Have you considered a Gheenoe? I probably sound like a broken record with this, but for the money they really can't be beaten. An alum boat will be tougher but it'll also be louder when poling, draft will be close to the same on both, and the Jon will be slightly more money. I know there have been some suggestions for welded tunnels if you're fishing the big bend and I would agree, I grew up there. But you mention NE FL, you guys don't have the limestone like that where you are. You will have some oyster bars and random clusters but nothing crazy.

I would not buy a boat from a box store like Academy, go used, or go to a boat dealer unless you can get it for a crazy low price on some kind of special. Reason being that store sells everything from golf clubs to sports bras, boats are a secondary item to them at best, and they have no skin in the game to make you a good deal or help you if there's an issue.

Good Luck!


----------



## LowHydrogen (Dec 31, 2015)

https://jacksonville.craigslist.org/boa/d/pristeen-gheenoe-barely-used/6770189778.html

https://jacksonville.craigslist.org/boa/d/2011-gheenoe-center-console/6749033519.html

https://lakecity.craigslist.org/boa/d/14-jon-boat/6729714115.html

https://ocala.craigslist.org/boa/d/jon-boat-g3/6740800238.html


----------



## Redbelly (Jan 23, 2016)

Look on Craigslist and Facebook Marketplace


----------



## Vertigo (Jun 3, 2012)

bigcountry88 said:


> I am looking very hard at the G3. Where can they be found used?


Try this ad: https://ocala.craigslist.org/boa/d/2006-3/6772024333.html

Here's another: https://ocala.craigslist.org/boa/d/2004-g3-boat-25-horse-motor/6760548556.html


----------



## Boneheaded (Oct 4, 2017)

There are some cheap gheenoes and jonboats on florida Cl right now, buyers market on the little step up boats.


----------



## Matts (Sep 2, 2015)

Weld-craft lists local dealers on their website. I've found their boats to be a cut above the G3, Alumacraft, Allweld, etc but they are a bit more. Lifetime boats. I had mine for 16 yrs and it was solid.


----------



## Matts (Sep 2, 2015)

You can order what you want. I did 19" gunnels on my last one to make it have less free board and better in the wind. https://weld-craft.com


----------



## topnative2 (Feb 22, 2009)

In the early 80's, Ray Nye of Islamorada was custom fitting alum. jon boats for fishing the flats.

He would get a welded G3 or Sea ark9?) in the 16-18' range put some block foam between the ribs and then attach some carpeted flat alum. plate(thin) to the top of the ribs.The obligatory poling platform was attached to the transom.


----------



## Boneheaded (Oct 4, 2017)

topnative2 said:


> In the early 80's, Ray Nye of Islamorada was custom fitting alum. jon boats for fishing the flats.
> 
> He would get a welded G3 or Sea ark9?) in the 16-18' range put some block foam between the ribs and then attach some carpeted flat alum. plate(thin) to the top of the ribs.The obligatory poling platform was attached to the transom.


That's all any of us really need isnt it.


----------



## Backcountry 16 (Mar 15, 2016)

To bad bass tracker stopped making this johnboat it was a good design can't bring myself to sell it as I have only ever seen 2.


----------



## Wolftaco (Sep 2, 2017)

..........

Given request 1: Retype the part of the boat forum thread that begins at the words "Have you considered" and stops after "but nothing crazy.".
The forum thread and the rows below it come from unrelated sources.

..........

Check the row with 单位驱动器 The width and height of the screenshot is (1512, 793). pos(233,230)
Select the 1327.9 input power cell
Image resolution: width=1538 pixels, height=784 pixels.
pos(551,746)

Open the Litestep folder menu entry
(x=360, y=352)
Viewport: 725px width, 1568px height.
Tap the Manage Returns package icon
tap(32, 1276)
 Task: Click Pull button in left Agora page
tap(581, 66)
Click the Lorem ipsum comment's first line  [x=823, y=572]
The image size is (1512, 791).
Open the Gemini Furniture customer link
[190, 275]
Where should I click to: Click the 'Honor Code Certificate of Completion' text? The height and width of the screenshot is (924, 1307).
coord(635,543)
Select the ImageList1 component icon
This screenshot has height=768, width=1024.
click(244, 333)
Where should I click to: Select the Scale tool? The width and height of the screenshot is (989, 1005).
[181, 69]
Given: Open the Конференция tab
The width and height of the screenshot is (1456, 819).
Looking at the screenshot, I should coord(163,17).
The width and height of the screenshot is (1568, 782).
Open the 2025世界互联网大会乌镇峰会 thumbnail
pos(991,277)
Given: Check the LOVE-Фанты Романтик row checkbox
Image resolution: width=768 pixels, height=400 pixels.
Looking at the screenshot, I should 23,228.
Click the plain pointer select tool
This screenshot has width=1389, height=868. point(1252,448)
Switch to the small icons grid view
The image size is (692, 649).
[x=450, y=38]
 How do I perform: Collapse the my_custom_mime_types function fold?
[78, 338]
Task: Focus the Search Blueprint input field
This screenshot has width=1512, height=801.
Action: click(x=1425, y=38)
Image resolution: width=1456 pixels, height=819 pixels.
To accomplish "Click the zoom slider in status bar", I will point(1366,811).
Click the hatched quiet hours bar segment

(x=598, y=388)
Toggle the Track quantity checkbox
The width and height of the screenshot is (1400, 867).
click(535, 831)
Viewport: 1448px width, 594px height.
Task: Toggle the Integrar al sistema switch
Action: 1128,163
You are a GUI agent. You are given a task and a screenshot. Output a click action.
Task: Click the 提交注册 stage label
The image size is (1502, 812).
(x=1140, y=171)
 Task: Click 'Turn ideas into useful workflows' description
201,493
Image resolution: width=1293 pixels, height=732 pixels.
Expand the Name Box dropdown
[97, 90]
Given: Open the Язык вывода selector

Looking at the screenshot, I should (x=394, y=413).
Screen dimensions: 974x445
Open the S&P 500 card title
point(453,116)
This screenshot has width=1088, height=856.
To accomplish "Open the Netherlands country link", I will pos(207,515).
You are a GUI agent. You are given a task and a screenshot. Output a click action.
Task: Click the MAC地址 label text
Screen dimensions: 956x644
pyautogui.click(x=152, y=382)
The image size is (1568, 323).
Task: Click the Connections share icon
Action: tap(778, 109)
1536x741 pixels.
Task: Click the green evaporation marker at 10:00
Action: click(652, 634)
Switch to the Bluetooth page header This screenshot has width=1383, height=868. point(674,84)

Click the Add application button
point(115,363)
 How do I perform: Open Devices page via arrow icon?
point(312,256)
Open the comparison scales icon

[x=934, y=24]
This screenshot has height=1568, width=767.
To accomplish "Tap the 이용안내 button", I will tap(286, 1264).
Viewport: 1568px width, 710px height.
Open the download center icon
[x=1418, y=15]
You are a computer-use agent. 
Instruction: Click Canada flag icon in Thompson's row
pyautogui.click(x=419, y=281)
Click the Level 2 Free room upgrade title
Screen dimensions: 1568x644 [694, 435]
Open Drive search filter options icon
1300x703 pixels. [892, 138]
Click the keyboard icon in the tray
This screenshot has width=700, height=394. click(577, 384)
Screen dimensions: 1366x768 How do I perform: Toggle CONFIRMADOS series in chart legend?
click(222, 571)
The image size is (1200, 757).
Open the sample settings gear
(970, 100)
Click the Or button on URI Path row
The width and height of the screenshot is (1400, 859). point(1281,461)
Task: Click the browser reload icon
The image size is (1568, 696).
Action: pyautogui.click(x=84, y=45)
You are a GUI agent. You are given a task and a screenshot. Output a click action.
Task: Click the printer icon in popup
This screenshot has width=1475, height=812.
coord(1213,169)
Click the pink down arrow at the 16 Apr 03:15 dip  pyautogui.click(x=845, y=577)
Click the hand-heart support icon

..........

Given request 2: In the rows, begin at the line that has "Click the Add application button" and stop after the last row. Give those lines again with "keyboard" changed to "language" and everything else unchanged.

Final answer 1:
Have you considered a Gheenoe? I probably sound like a broken record with this, but for the money they really can't be beaten. An alum boat will be tougher but it'll also be louder when poling, draft will be close to the same on both, and the Jon will be slightly more money. I know there have been some suggestions for welded tunnels if you're fishing the big bend and I would agree, I grew up there. But you mention NE FL, you guys don't have the limestone like that where you are. You will have some oyster bars and random clusters but nothing crazy.

Final answer 2:
Click the Add application button
point(115,363)
 How do I perform: Open Devices page via arrow icon?
point(312,256)
Open the comparison scales icon

[x=934, y=24]
This screenshot has height=1568, width=767.
To accomplish "Tap the 이용안내 button", I will tap(286, 1264).
Viewport: 1568px width, 710px height.
Open the download center icon
[x=1418, y=15]
You are a computer-use agent. 
Instruction: Click Canada flag icon in Thompson's row
pyautogui.click(x=419, y=281)
Click the Level 2 Free room upgrade title
Screen dimensions: 1568x644 [694, 435]
Open Drive search filter options icon
1300x703 pixels. [892, 138]
Click the language icon in the tray
This screenshot has width=700, height=394. click(577, 384)
Screen dimensions: 1366x768 How do I perform: Toggle CONFIRMADOS series in chart legend?
click(222, 571)
The image size is (1200, 757).
Open the sample settings gear
(970, 100)
Click the Or button on URI Path row
The width and height of the screenshot is (1400, 859). point(1281,461)
Task: Click the browser reload icon
The image size is (1568, 696).
Action: pyautogui.click(x=84, y=45)
You are a GUI agent. You are given a task and a screenshot. Output a click action.
Task: Click the printer icon in popup
This screenshot has width=1475, height=812.
coord(1213,169)
Click the pink down arrow at the 16 Apr 03:15 dip  pyautogui.click(x=845, y=577)
Click the hand-heart support icon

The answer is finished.